Key use cases that directly intersect with jobs include:

● Automated document and identity checks for onboarding and KYC, replacing manual review teams.​

● Real‑time transaction monitoring, sanctions screening and anomaly detection in compliance, cutting the need for large investigative units on low‑risk alerts.​

● Credit scoring and loan processing, where AI models can pre‑assess applications and flag borderline cases for human review instead of requiring full manual underwriting.​

● Intelligent workflow orchestration, which routes tasks to either bots or humans and progressively reduces human touch points in standard processes.​

Across these domains, Morgan Stanley estimates that banks could achieve efficiency gains of up to 30%, meaning the same volume of activity could be supported with substantially fewer staff.​

Timelines, numbers and global spillover

The projected 200,000 job losses are expected to play out over the rest of this decade, with many banks already in the early stages of their restructuring programs. Analysts suggest that much of the reduction will occur over the next five years as legacy systems are replaced and AI platforms move from pilots into scaled deployment.​

Although the analysis focuses on Europe, similar dynamics are emerging in the United States and other banking markets. Goldman Sachs, for example, has warned staff of layoffs and a hiring freeze through the end of 2025 as part of an AI‑driven overhaul branded “OneGS 3.0,” targeting processes from client onboarding to regulatory reporting. This underscores that the European cuts are part of a broader global realignment of financial sector employment around automation and digital tools.​

What this means for workers and regulators

For employees, the headline risk is displacement, but the picture is more nuanced than simple elimination of roles.
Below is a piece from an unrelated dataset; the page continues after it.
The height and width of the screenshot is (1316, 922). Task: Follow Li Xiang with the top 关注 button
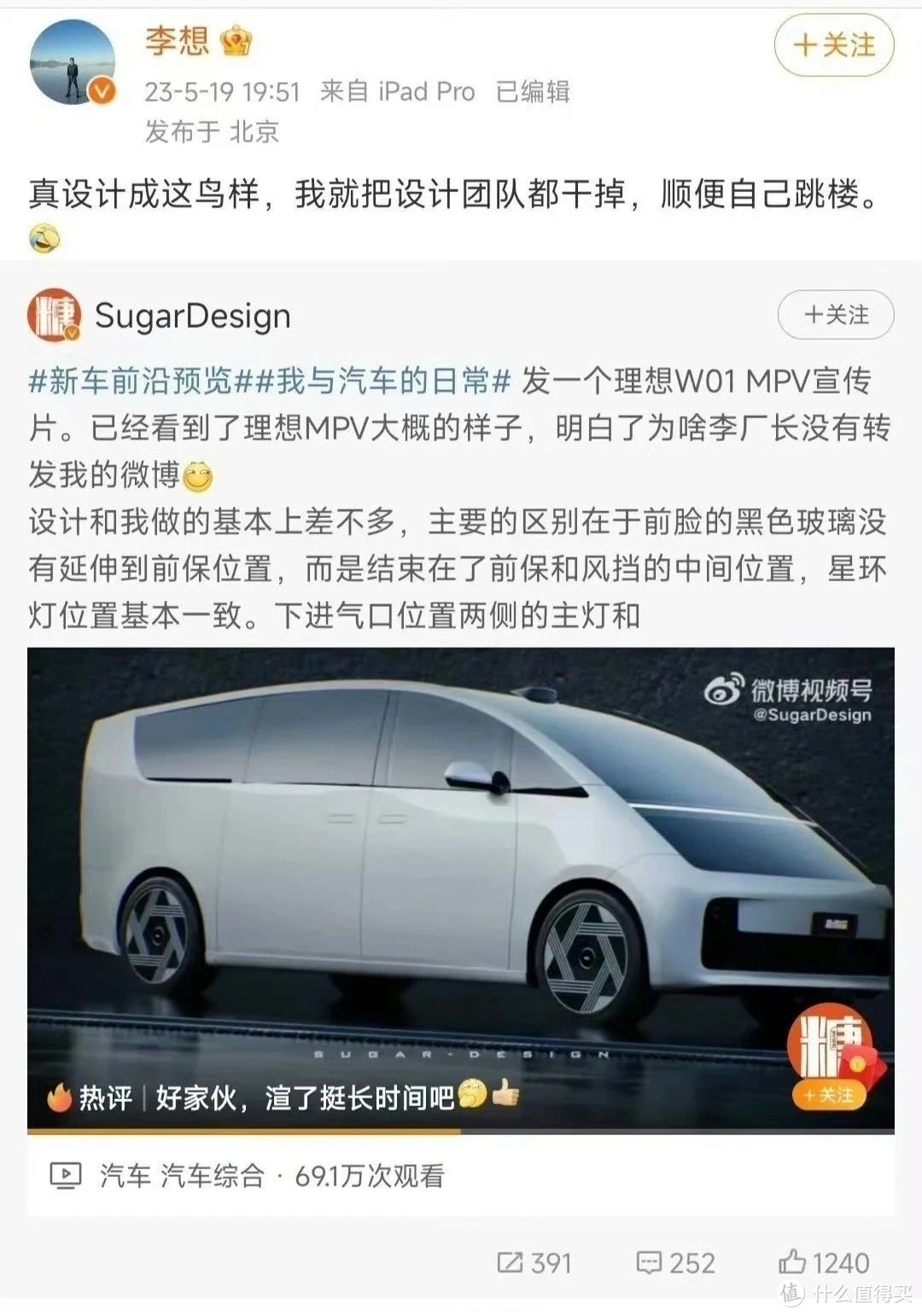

Banks and policymakers expect a reshaping of skill demand, with fewer pure processing jobs and more emphasis on data literacy, model oversight and complex client work that AI cannot yet handle well.​

Several implications are already visible:

● Reskilling and redeployment programs are becoming a core plank of banks’ HR strategies, particularly in the EU where labour protections are strong and regulatory scrutiny is high.​

● Supervisors and central banks are beginning to question not only prudential risks from AI models but also the social and employment impact of rapid automation.​

● Industry leaders warn that over‑automating early‑career tasks could stunt the development of junior bankers, who historically learned by doing the manual work that AI is now absorbing.​

In practice, the next few years will test whether European banks can translate promised 30% efficiency gains into sustainable profitability without triggering a political and social backlash over large‑scale white‑collar job losses.

Final takeaway

European banks are not just trimming headcount; they are fundamentally rewiring how financial work gets done, with AI embedded at the center of operations rather than at the edges. The 200,000 roles projected to vanish by 2030 signal a long‑term structural shift in which routine process jobs steadily disappear, while higher‑skilled roles in data, model governance and complex client advisory become more valuable. For workers, regulators and bank executives alike, the real challenge over the next decade will be managing this transition in a way that captures efficiency and innovation gains without letting a purely cost‑cutting narrative erode trust, talent pipelines and social stability around one of Europe’s most systemically important industries.